■ PASSAGE
- - - - -

1/ The Senate Judiciary Committee voted along party lines to approve William Barr's nomination to become attorney general and succeed Acting Attorney General Matt Whitaker. All 12 Republicans on the panel voted for Barr, while all 10 Democrats voted against him. Democrats cited an unsolicited memo Barr wrote last year to Rod Rosenstein objecting to the obstruction of justice aspect of the Mueller probe was "fatally misconceived" and that "Mueller should not be permitted to demand that the President submit to interrogation about alleged obstruction." Barr also argued that Trump firing James Comey, and before that asking Comey to stop the investigation into Michael Flynn were within his powers as head of the executive branch. A final vote on Barr's nomination in the full Senate is expected next week. (ABC News / CNN / Reuters / NPR)

2/ Whitaker won't testify before the House Judiciary Committee unless he receives a written assurance that he won't be served with a subpoena. Whitaker's threat came after the committee voted to give Chairman Jerry Nadler the authority to subpoena Whitaker for testimony if he didn't appear or answer questions at Friday's planned oversight hearing. Democrats have until 6 p.m. today to respond. (CNN / Washington Post / Axios / Globe and Mail / New York Times)

3/ The Ways and Means Subcommittee on Oversight met to examine the process for obtaining Trump's tax returns. One law they're looking at from 1924 allows the chairman of the tax-writing subcommittee to privately review anyone's tax returns. Once they secure the documents, the committee would need a majority vote in order to release them to the public. (ABC News)

- - - - -

Collected data:

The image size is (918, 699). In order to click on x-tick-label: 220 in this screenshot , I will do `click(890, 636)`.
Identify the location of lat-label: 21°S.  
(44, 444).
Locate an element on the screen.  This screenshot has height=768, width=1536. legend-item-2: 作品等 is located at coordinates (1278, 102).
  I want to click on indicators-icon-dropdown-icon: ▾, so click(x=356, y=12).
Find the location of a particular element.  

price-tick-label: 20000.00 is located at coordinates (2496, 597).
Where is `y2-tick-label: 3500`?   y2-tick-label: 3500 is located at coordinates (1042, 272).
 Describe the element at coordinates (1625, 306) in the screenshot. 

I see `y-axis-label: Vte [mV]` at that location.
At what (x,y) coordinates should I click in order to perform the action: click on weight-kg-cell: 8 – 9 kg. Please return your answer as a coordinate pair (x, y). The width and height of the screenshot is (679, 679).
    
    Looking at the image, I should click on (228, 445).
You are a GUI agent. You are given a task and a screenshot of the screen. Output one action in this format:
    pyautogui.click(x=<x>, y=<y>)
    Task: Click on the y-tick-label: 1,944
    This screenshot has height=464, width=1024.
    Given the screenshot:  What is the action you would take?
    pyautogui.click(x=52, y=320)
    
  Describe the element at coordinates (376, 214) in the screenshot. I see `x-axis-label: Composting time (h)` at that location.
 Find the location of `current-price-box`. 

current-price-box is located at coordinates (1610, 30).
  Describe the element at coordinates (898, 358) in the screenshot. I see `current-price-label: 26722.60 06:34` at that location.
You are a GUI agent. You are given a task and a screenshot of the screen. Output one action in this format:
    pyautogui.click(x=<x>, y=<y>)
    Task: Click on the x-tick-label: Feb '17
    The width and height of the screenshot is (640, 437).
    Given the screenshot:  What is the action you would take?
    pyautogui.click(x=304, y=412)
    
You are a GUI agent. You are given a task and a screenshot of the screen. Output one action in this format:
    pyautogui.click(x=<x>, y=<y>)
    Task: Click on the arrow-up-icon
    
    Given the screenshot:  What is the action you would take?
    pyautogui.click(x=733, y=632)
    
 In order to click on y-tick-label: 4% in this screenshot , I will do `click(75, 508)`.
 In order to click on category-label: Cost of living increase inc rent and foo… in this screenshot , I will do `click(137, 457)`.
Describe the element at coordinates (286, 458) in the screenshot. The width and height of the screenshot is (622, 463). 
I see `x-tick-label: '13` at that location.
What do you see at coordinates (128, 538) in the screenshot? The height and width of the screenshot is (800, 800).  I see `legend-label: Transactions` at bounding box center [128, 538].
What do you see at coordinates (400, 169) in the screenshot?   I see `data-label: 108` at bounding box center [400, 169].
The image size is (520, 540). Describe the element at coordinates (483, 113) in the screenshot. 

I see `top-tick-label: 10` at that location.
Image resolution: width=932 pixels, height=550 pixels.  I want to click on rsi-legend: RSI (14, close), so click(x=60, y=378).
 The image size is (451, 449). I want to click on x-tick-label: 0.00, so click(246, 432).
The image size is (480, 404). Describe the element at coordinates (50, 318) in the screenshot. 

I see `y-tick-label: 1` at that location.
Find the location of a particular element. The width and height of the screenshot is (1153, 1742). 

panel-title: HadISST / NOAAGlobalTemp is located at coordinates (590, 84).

- - - - -

■ TASKS
1. Using the news summary about Barr, Whitaker and Trump's tax returns, decide whether each statement agrees with it. Give yes or no for each, with the deciding words quoted: (a) every Democrat on the Senate Judiciary Committee voted against Barr; (b) Whitaker agreed to testify before the House Judiciary Committee without conditions; (c) under the 1924 law, the chairman alone can make the tax returns public.
2. Extend the news summary about Barr, Whitaker and Trump's tax returns, picking up after its last item.

■ ACTIVITY ANSWERS
1.
(a) Yes: "all 10 Democrats voted against him."
(b) No: "Whitaker won't testify before the House Judiciary Committee unless he receives a written assurance that he won't be served with a subpoena."
(c) No: "the committee would need a majority vote in order to release them to the public."

2.
4/ Trump complained about the wave of oversight investigations into his administration launched by the new Democratic majority in the House, claiming that he's being subjected to "unlimited presidential harassment" that "Never happened before!" to previous presidents. Trump tweeted that there was "no reason" for the House Intelligence Committee to open an investigation into whether his decision-making as president is motivated by financial gain, while calling Adam Schiff a "political hack." (Politico / NBC News / New York Times)

  • Trump is reportedly "furious" at Schiff for trying to hire White House employees to help with the House Intelligence Committee's oversight of the president. Schiff has already hired one former career official at the National Security Council, Abigail Grace, who left the White House last year. A second career employee detailed to the Trump White House is also considering joining the staff. Trump called the committee "nuts" and "a continuation of Witch Hunt!" (Bloomberg / CNN)

  • The Republican Chairman of the Senate Intelligence Committee said that "based on the evidence to date" the committee could not definitively say there was collusion between Trump and the Russians. Burr was Trump's national security adviser during the campaign. (CBS News / Politico)

  • 📌Day 748: The House Intelligence Committee voted to send more than 50 witness interview transcripts from its Russia investigation to Robert Mueller, who could use them to then prosecute potential perjury or obstruction of justice by Trump associates. Among the transcripts are testimonies by Trump Jr. and Jared Kushner. Mueller has already prosecuted Michael Flynn for lying to both the House and Senate intelligence panels about the failed Trump Tower Moscow project. Mueller has also charged Roger Stone with lying to the House Intelligence Committee. (Politico / ABC News)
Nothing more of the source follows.